• [TAREFAS PROPOSTAS]
**a.** Liste, na ordem em que surgem, todos os nomes de personagens citados no texto sobre o filme.
**b.** Transcreva do texto sobre o filme o trecho que se inicia pelas palavras "O filme venceu" e se encerra em "companhia de Michelle.".

• [TEXTO DO EXERCÍCIO]
==========
O filme venceu o melhor prêmio do júri em roteiro - Festival San Sebastián (2024)
A chegada de Vincent ao vilarejo aproxima Michelle à sua natureza materna e alegre. É um comportamento difuso sobre o qual são notáveis o desejo e a vitalidade que ela sente ao lado de um jovem homem, além disso, a narrativa dá a entender que o passado de Michelle influenciou traumaticamente tanto Valérie como Vincent, o que abre mais janelas para interpretações livres por parte da audiência. Ele passa a ajudá-la nos cuidados com a casa, a dançar com ela em um dia divertido e ser um homem de confiança, evidências que levam a crer que, ou ele tem algum interesse oculto ou realmente gosta da amizade e companhia de Michelle.
==========
(Registros salvos)
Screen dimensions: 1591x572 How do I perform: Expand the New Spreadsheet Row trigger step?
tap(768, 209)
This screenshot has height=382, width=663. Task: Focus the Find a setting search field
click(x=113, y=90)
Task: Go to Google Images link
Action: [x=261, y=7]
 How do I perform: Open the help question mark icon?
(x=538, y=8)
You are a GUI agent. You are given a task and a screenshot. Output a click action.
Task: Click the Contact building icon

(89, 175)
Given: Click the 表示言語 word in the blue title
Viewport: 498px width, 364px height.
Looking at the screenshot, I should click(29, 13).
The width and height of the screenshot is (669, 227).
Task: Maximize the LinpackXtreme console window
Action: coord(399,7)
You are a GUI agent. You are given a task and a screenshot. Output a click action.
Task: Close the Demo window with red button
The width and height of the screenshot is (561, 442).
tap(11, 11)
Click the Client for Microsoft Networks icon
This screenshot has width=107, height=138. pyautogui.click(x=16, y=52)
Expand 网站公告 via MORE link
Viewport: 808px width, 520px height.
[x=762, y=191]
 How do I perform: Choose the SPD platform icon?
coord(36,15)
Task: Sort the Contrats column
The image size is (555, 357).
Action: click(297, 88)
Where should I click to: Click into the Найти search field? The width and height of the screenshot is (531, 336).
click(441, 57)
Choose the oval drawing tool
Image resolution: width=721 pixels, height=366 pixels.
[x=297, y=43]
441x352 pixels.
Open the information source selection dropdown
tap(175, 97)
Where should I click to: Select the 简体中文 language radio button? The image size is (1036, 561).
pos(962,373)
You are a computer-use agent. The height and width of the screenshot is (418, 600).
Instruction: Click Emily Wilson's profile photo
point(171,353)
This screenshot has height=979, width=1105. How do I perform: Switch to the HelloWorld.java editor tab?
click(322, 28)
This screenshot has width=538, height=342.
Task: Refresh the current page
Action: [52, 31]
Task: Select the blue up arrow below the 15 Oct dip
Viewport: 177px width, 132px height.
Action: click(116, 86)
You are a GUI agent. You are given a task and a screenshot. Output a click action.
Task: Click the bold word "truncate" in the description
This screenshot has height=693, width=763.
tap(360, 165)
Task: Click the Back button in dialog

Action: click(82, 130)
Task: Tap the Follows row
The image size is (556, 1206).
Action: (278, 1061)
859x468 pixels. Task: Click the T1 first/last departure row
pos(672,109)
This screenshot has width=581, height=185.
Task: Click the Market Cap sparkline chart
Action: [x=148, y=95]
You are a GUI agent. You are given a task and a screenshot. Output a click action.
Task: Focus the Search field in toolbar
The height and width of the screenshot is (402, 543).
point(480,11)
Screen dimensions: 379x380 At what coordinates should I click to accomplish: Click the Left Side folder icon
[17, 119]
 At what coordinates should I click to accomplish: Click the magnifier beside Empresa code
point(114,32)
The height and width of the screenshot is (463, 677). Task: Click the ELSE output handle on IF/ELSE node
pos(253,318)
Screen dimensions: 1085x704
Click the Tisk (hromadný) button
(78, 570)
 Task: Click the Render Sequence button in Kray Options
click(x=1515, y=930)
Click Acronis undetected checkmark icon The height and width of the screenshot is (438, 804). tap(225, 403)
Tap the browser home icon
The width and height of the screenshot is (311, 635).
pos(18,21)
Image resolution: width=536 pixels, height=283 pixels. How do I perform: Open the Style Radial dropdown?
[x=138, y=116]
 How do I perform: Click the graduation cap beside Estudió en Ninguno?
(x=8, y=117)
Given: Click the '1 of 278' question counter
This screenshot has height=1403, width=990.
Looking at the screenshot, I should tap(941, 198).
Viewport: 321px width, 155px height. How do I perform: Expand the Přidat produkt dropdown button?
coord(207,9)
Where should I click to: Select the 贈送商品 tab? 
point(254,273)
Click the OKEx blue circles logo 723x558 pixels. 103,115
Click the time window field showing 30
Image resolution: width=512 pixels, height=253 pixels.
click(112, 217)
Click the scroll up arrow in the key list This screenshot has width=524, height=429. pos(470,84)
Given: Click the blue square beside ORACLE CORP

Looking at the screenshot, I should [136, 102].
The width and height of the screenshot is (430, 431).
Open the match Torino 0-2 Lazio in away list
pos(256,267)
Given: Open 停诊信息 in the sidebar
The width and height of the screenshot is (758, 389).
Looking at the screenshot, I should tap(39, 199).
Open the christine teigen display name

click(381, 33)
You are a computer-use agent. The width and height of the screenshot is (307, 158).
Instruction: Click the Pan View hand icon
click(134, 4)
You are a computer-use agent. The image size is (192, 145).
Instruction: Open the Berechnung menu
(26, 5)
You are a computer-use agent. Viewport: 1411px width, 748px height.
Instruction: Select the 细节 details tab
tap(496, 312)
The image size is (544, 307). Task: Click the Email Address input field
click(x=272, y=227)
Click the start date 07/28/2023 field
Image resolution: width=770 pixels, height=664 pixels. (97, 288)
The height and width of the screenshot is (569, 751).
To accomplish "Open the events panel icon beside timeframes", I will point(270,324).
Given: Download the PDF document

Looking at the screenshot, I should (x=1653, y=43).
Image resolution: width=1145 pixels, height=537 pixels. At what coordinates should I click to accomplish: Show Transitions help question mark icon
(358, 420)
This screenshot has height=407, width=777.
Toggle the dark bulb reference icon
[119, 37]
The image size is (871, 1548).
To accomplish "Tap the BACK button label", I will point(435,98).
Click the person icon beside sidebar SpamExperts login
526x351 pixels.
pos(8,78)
==========
• [RESPOSTAS ESPERADAS]
**a.** Vincent, Michelle, Valérie

**b.**
O filme venceu o melhor prêmio do júri em roteiro - Festival San Sebastián (2024)
A chegada de Vincent ao vilarejo aproxima Michelle à sua natureza materna e alegre. É um comportamento difuso sobre o qual são notáveis o desejo e a vitalidade que ela sente ao lado de um jovem homem, além disso, a narrativa dá a entender que o passado de Michelle influenciou traumaticamente tanto Valérie como Vincent, o que abre mais janelas para interpretações livres por parte da audiência. Ele passa a ajudá-la nos cuidados com a casa, a dançar com ela em um dia divertido e ser um homem de confiança, evidências que levam a crer que, ou ele tem algum interesse oculto ou realmente gosta da amizade e companhia de Michelle.